In compenso da altre parti mi sono anche un po’ divertita. L’avevo vista la “scienziata” che passava in giro per la commissione sicuramente raccontando (l’ho capito da come ridevano ammiccandomi) di quando, leggendo in classe le caratteristiche di alcune etnie, quando arrivai alla descrizione “braccia tozze, gambe corte e spalle larghe” omisi la “s”. Quella di spalle. Il silenzio che seguì era innaturale: alzai il capo e le vidi tutte, insegnante per prima, con la testa appoggiata sul banco cercando di soffocare le risate e non riuscendoci del tutto: “Ragazze… ahahah… per favore… ahahah… se ci sente il preside cosa gli raccontiamo?” e lì giù a ridere…

Forse sollecitato dall’aneddoto, l’esaminatore mi chiese quand’era che all’equatore il giorno era più lungo della notte. “Guardi che si sbaglia!” “Ah, io sbaglio?” Non l’avevo capito, che mi prendeva in giro. Filosofia: scena muta. Oddìo, forse qualche monosillabo l’avevo tirato fuori, senza scialare. Musica: teoria e strumento, facoltativo lo strumento. Avevo da poco dato l’esame del quinto di pianoforte, e quello di teoria e solfeggio. Mi fa (non sono note, ahahah) con le mani nei radi capelli, stremato da quella sfilza di do-oooo-o-ooo che percepivo anche da lontano: “Scelga un solfeggio a caso, a piacere, dal Bona”. Poverino, pensava di farmi un favore. Do un’occhiata, ma perfino l’ultimo era troppo facile… via, scelgo l’ultimo, pazienza. Alza la testa di scatto, mi osserva: “Sì sente bene? È emozionata?” “No, sto benissimo!” “Ascolti bene allora: le ho detto a piacere, capito? Quello che vuole!” “Sì sì, voglio l’ultimo!” Fra pochino piangeva. Ho cominciato che in tutta l’aula magna non volava più una mosca. Non credeva alle proprie orecchie! Controllandomi a vista come se potessi sparire da un momento all’altro, mi ha portato al piano superiore, al pianoforte. Tanto per saperlo, la filosofa dietro. “Quale brano ha scelto?” e io tiro fuori un esercizio di Czerny, dal programma di esame!

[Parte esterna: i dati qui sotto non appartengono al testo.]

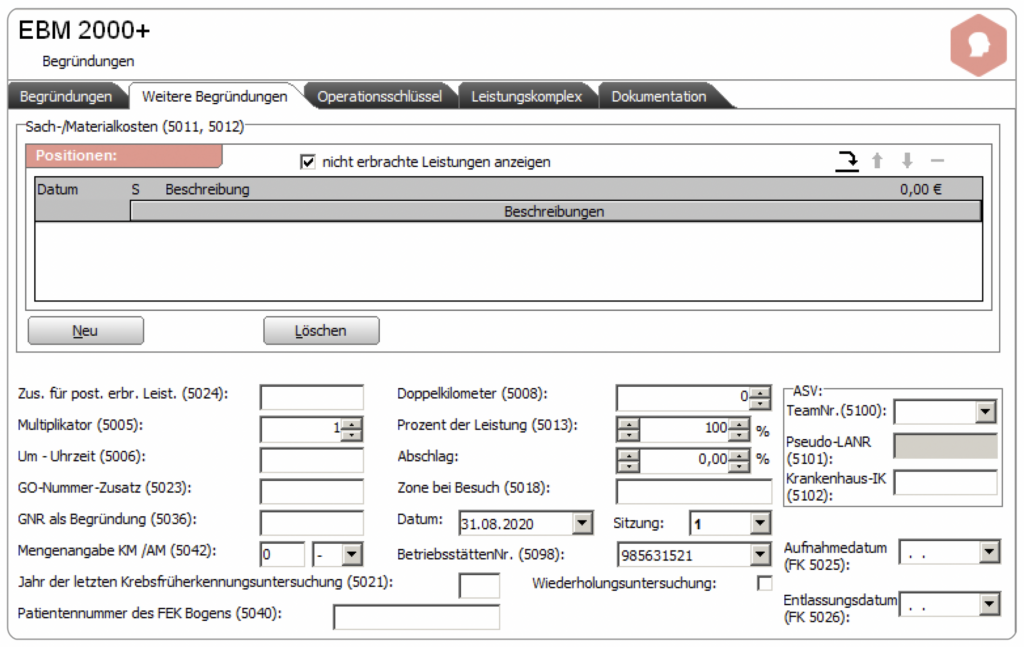
Task: Enable the Wiederholungsuntersuchung checkbox
Action: pos(764,582)
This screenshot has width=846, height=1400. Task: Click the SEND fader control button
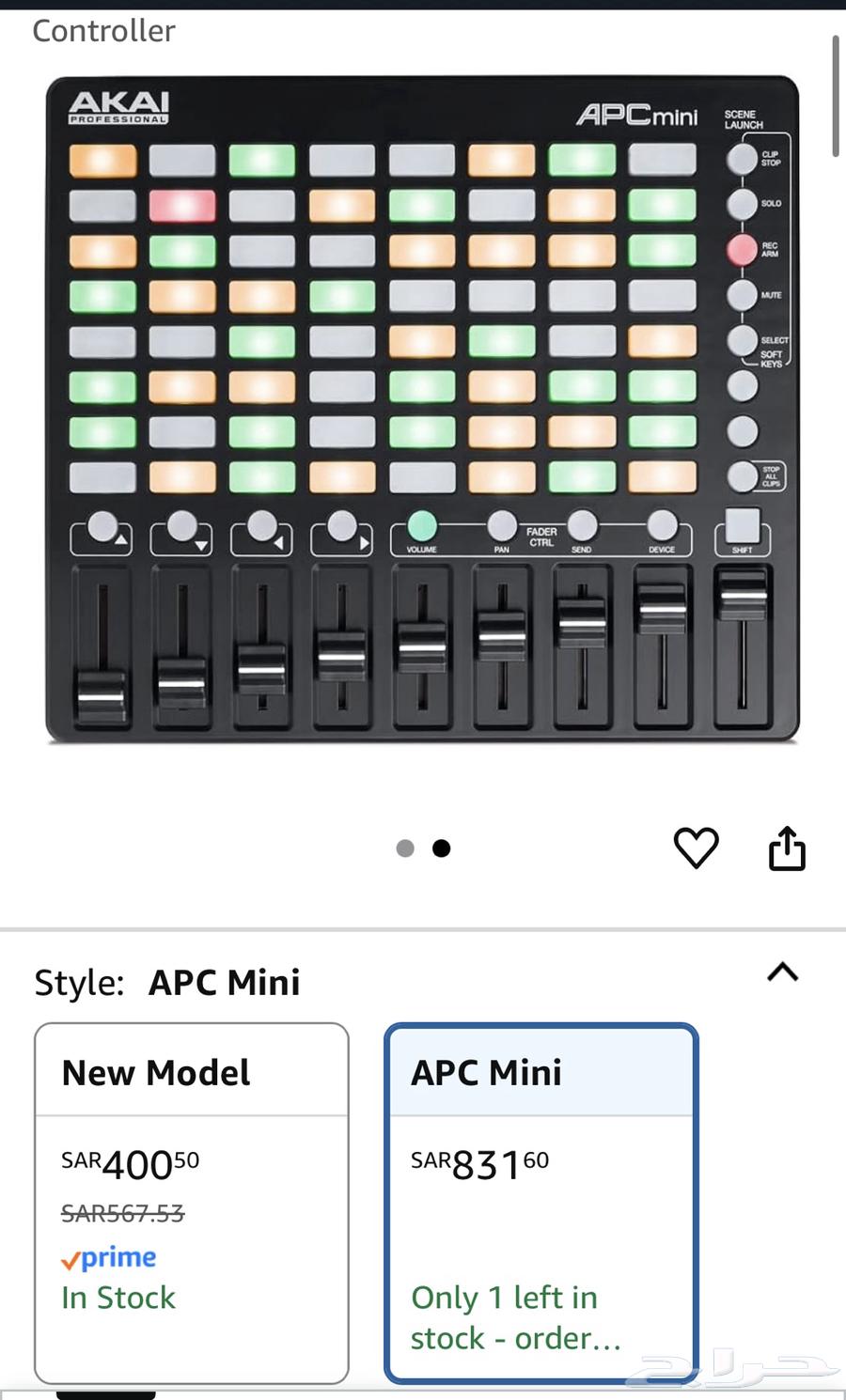[582, 524]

Non l’avessi mai fatto! “Ma lei studia pianoforte!” “Certo, ho dato da poco l’esame del quinto!” “E perché non me l’ha detto???” e io con la faccia più ingenua che sia mai riuscita a fare: “Perché non me lo ha chiesto!” Manca poco la filosofa sviene.

A parte poi storia, che ho tirato a indovinare e proprio le azzeccavo tutte, poi questa mi fa: “Bene, ora sentiamo un po’ di date!” Eh no, le date no!” “Perché?” “Perché non mi riesce tenerle a mente, è un mio difetto…” “Ma come, lei ha fatto un’interrogazione da 9, lo sa? Così va a 6!” Secondo voi potevo tirare a indovinarle, le date? E mi ha dato sei. Tutti 6, tranne il 9 e 10. A musica e strumento. Rimandata a settembre in filosofia, mentre altre che quelle studiavano davvero, ammesse con la media dell’8, rimandate e una addirittura bocciata! Ovviamente non ho avuto il coraggio di incontrare le compagne davanti ai quadri: mi avrebbero sicuramente menato. Per non studiare filosofia sono andata in vacanza dalla zia a Monaco di Baviera. A settembre solite domande e solita scena muta. Promossa.

E non dovrei vergognarmi?

Oh, mi sono sfogata!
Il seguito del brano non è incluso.